Clustered protocadherin proteins (α-, ß-, and γ-Pcdhs) provide a high level of cell-surface diversity to individual vertebrate neurons, engaging in highly specific homophilic interactions to mediate important roles in mammalian neural circuit development. How Pcdhs bind homophilically through their extracellular cadherin (EC) domains among dozens of highly similar isoforms has not been determined. Here, we report crystal structures for extracellular regions from four mouse Pcdh isoforms (α4, α7, ß6, and ß8), revealing a canonical head-to-tail interaction mode for homophilic trans dimers comprising primary intermolecular EC1:EC4 and EC2:EC3 interactions. A subset of trans interface residues exhibit isoform-specific conservation, suggesting roles in recognition specificity. Mutation of these residues, along with trans-interacting partner residues, altered the specificities of Pcdh interactions. Together, these data show how sequence variation among Pcdh isoforms encodes their diverse strict homophilic recognition specificities, which are required for their key roles in neural circuit assembly.

Molecular logic of neuronal self-recognition through protocadherin domain interactions.
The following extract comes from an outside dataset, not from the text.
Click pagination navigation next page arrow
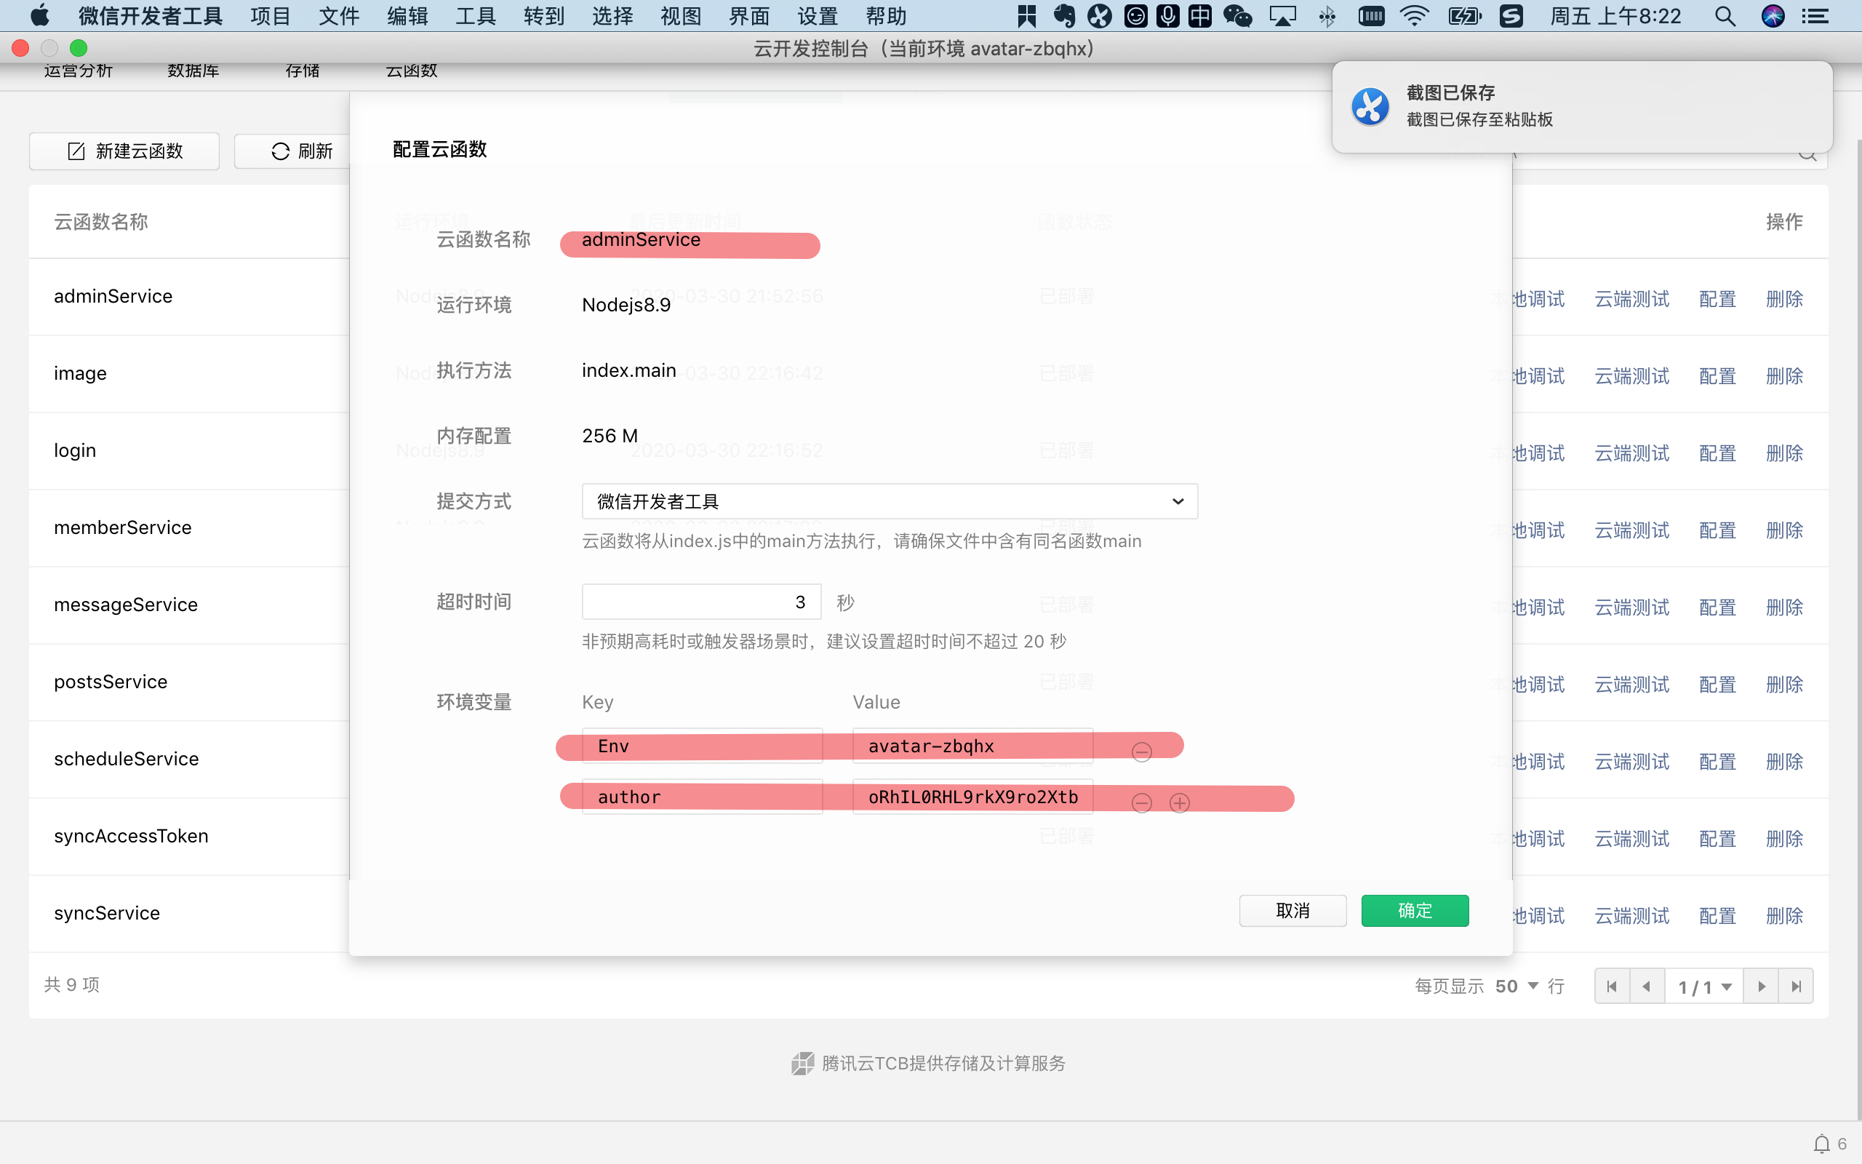The height and width of the screenshot is (1164, 1862). (1763, 985)
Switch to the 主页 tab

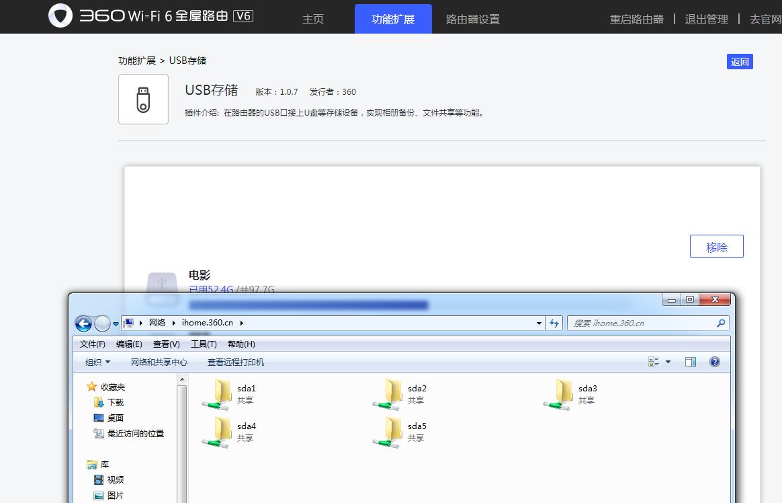tap(312, 20)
Self-avoidance, a process preventing interactions of axons and dendrites from the same neuron during development, is mediated in vertebrates through the stochastic single-neuron expression of clustered protocadherin protein isoforms. Extracellular cadherin (EC) domains mediate isoform-specific homophilic binding between cells, conferring cell recognition through a poorly understood mechanism. Here, we report crystal structures for the EC1-EC3 domain regions from four protocadherin isoforms representing the α, ß, and γ subfamilies. All are rod shaped and monomeric in solution. Biophysical measurements, cell aggregation assays, and computational docking reveal that trans binding between cells depends on the EC1-EC4 domains, which interact in an antiparallel orientation. We also show that the EC6 domains are required for the formation of cis-dimers. Overall, our results are consistent with a model in which protocadherin cis-dimers engage in a head-to-tail interaction between EC1-EC4 domains from apposed cell surfaces, possibly forming a zipper-like protein assembly, and thus providing a size-dependent self-recognition mechanism.
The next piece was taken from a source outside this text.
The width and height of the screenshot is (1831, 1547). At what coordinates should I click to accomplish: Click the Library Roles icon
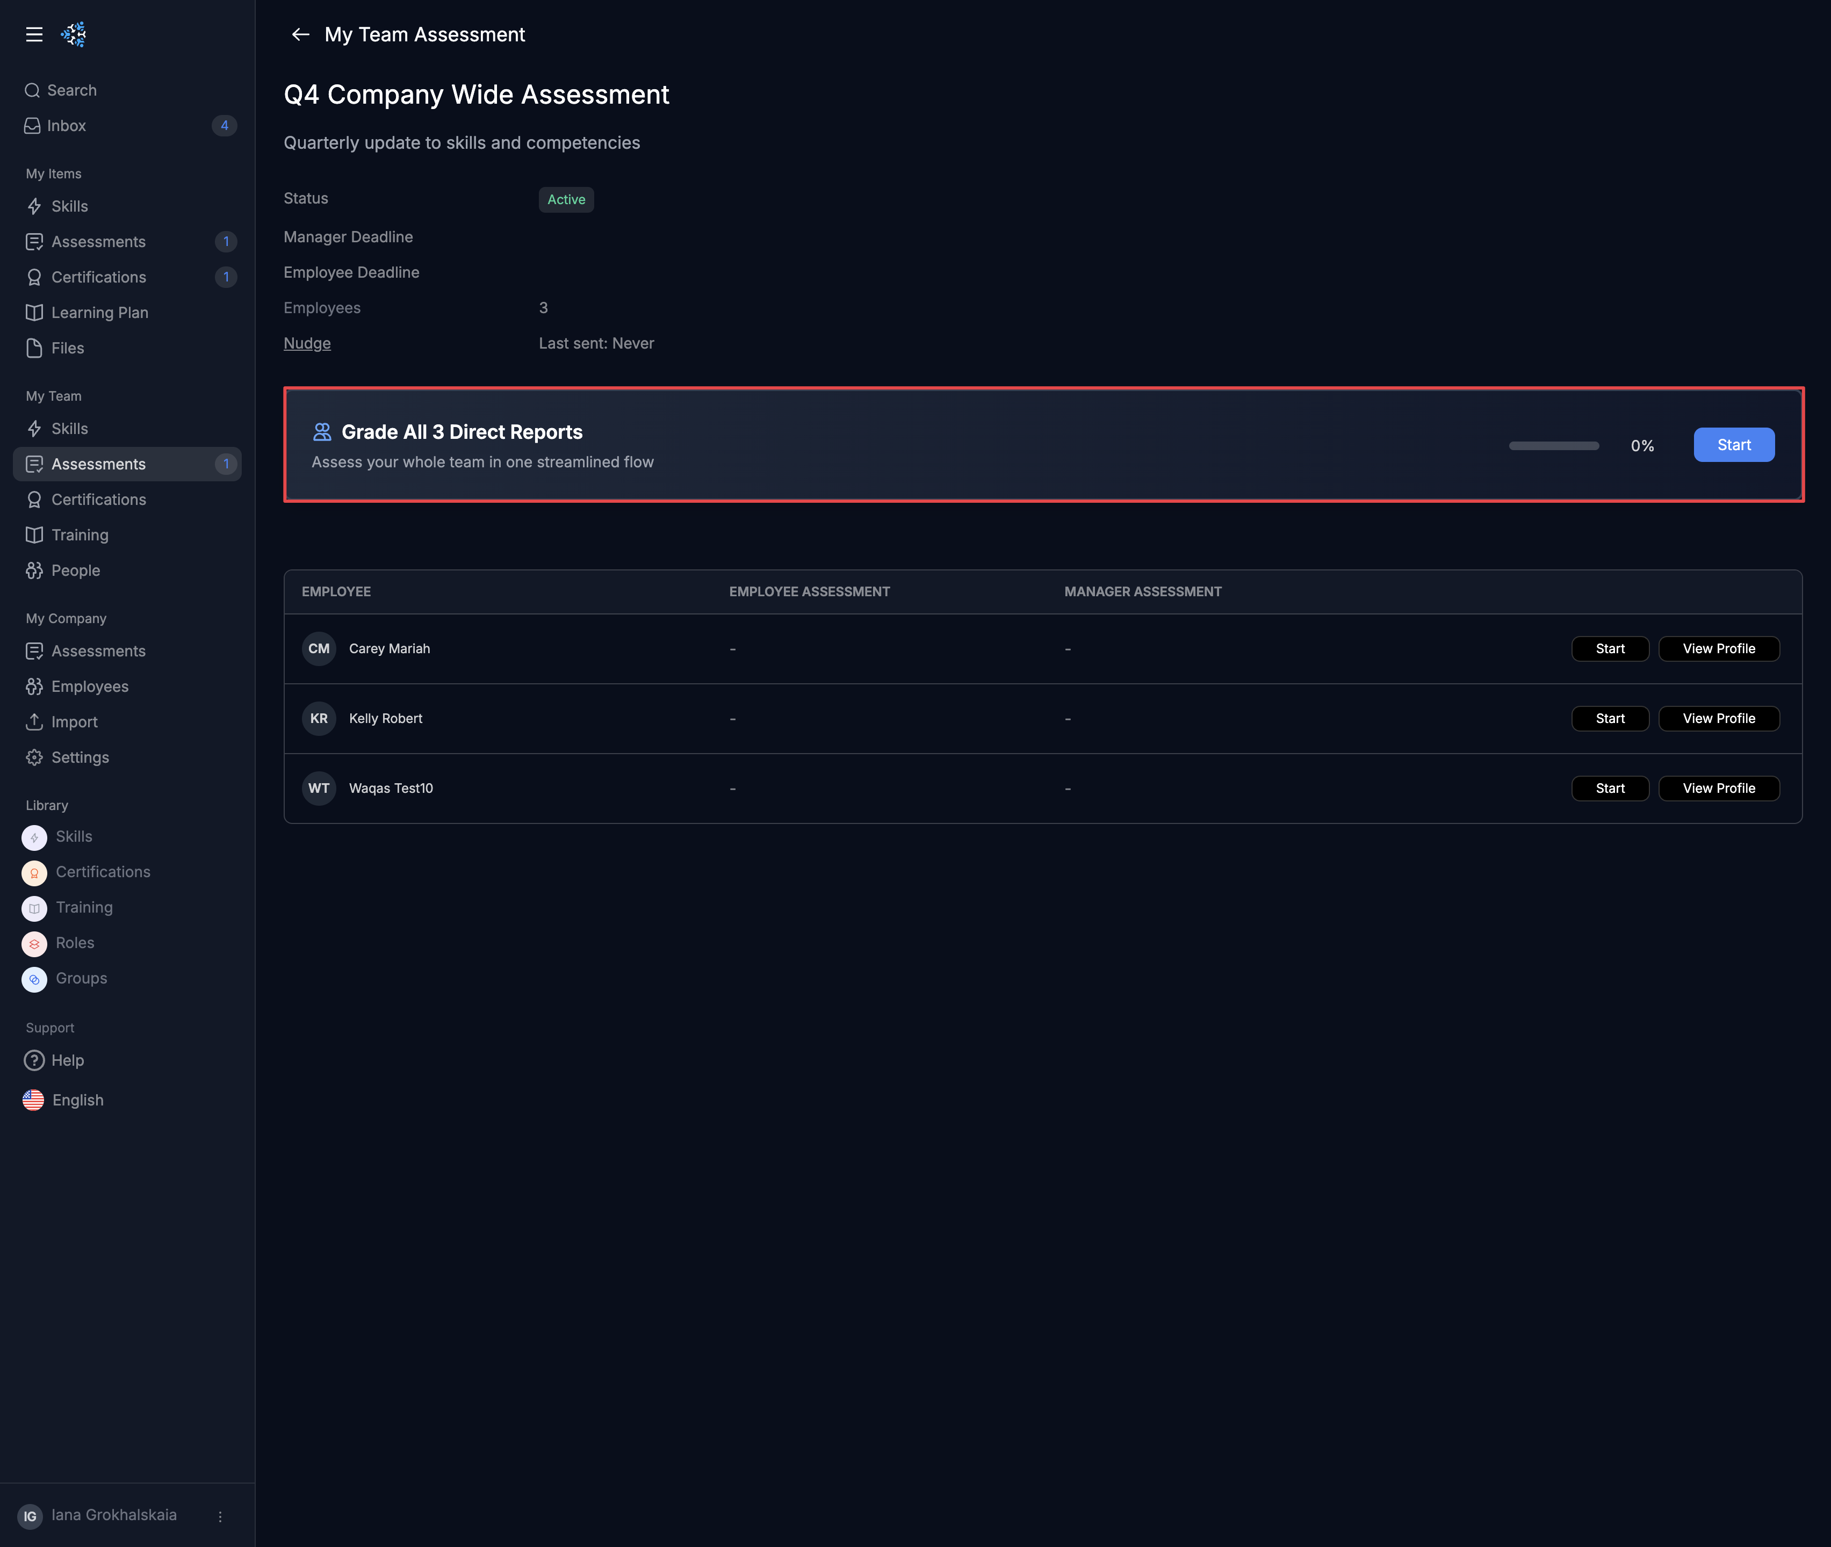[x=34, y=944]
Crystal structures of Drosophila N-cadherin ectodomain regions reveal a widely used class of Ca²+-free interdomain linkers.
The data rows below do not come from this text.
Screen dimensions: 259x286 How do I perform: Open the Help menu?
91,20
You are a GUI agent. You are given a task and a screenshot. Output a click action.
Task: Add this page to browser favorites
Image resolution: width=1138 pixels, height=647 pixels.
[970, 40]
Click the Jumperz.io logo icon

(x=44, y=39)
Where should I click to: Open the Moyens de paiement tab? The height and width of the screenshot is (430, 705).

Vertebrate classical cadherins mediate selective calcium-dependent cell adhesion by mechanisms now understood at the atomic level. However, structures and adhesion mechanisms of cadherins from invertebrates, which are highly divergent yet function in similar roles, remain unknown. Here we present crystal structures of three- and four-tandem extracellular cadherin (EC) domain segments from Drosophila N-cadherin (DN-cadherin), each including the predicted N-terminal EC1 domain (denoted EC1') of the mature protein. While the linker regions for the EC1'-EC2' and EC3'-EC4' pairs display binding of three Ca(2+) ions similar to that of vertebrate cadherins, domains EC2' and EC3' are joined in a "kinked" orientation by a previously uncharacterized Ca(2+)-free linker. Biophysical analysis demonstrates that a construct containing the predicted N-terminal nine EC domains of DN-cadherin forms homodimers with affinity similar to vertebrate classical cadherins, whereas deleting the ninth EC domain ablates dimerization. These results suggest that, unlike their vertebrate counterparts, invertebrate cadherins may utilize multiple EC domains to form intercellular adhesive bonds. Sequence analysis reveals that similar Ca(2+)-free linkers are widely distributed in the ectodomains of both vertebrate and invertebrate cadherins.